What Data Types Matter & How Are They Gathered?
Years ago, it was purely campaign data that drove decisions and strategy. Today’s marketers have access to a much wider variety of data. At the company where I work, 3Q Digital, we tend to focus a great deal on first-party data (our own data) as well as sales and operational data from our clients.
The focus on data has really shifted to the users — who they are, what devices they’re using, where they are in the purchase funnel, etc.
Because of this focus on getting to know the user, second-party, and third-party data have also really risen in prominence. Second-party data and third-party data, gathered through partner relationships and data warehouses, are also instrumental in filling out the picture of your users.
Your budget and your database capacity will inform how you gather your data, of course; third-party data, for instance, generally comes at a cost.
About two years ago, we understood that to really be able to work with data in interesting and meaningful ways, we needed to build our own technology that would allow us to integrate different types and sources of data.
We made building our own data warehousing a focus; we’re able to bring in different types of Google data along with our clients’ in-house operational data, sales data, marketing data, and other data sets that are meaningful for us to leverage.
(You can get additional information about data types, including how they’re gathered and why they’re beneficial, in our whitepaper here — free with registration.)
Who Analyzes The Data?
At our company, we have two different groups analyzing data: our client services reps and a small team of data analysts who have more training and focus on data visualization.
Creation of a visualization allows the rest of the team members to understand and recognize trends and opportunities faster.
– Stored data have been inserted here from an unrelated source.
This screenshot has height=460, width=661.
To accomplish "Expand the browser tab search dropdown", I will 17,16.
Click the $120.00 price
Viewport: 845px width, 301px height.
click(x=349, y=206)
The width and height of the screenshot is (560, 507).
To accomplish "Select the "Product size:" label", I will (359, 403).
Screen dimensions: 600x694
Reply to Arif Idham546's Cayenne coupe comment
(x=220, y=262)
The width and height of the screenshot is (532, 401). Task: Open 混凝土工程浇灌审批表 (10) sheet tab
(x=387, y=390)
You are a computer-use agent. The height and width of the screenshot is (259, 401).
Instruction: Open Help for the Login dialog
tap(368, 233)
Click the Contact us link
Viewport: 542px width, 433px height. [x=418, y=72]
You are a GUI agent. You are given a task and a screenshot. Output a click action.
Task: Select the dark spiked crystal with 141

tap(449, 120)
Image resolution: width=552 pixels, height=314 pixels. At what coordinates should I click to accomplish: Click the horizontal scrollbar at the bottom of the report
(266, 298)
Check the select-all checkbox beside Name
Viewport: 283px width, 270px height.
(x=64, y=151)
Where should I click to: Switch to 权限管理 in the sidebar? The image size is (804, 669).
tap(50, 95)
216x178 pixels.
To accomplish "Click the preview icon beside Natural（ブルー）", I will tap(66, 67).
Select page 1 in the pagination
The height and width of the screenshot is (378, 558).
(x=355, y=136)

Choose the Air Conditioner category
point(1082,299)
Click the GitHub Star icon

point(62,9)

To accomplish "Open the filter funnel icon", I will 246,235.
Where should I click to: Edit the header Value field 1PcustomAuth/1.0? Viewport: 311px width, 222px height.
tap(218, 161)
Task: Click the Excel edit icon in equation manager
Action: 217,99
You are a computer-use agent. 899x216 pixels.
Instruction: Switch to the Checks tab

You may or may not choose to put resources into a separate (but integrated) analytics team; if you don’t, make sure you prioritize that skillset across your greater marketing team.
What Kinds Of Results Can You Get From Data-Driven Marketing?
We’re able to answer all kinds of different questions for our clients. No longer are we solving pure digital or campaign-focused questions to ramp up ROI numbers; we are now able to use data to help answer important operational questions (optimal call center hours, landing page efficiency, general brand strategy, target audience), as well.
The data we analyze is valuable across an organization and no longer just lives with marketing.
What Are Some Of The Challenges That Need To Be Overcome?
Keeping up is difficult. New data sets are becoming available every week, it seems. New technologies pop up all the time that allow for different types of data sets to be combined.
Clients are also using technologies in different ways, and we need to be able to pull this data into our own systems for analysis. That requires a lot of work and a lot of resources, so plan accordingly.
Does “Gut-Level” Decision-Making Still Make Sense?
Absolutely; although, even gut-level decisions should be based on or at least founded upon data.
Art and intuition, going beyond and beneath the data, are critical to marketing and the work marketers do.
The best agencies and the most successful companies are the ones that can effectively combine the art with the data — and those who can’t are rapidly becoming an endangered species.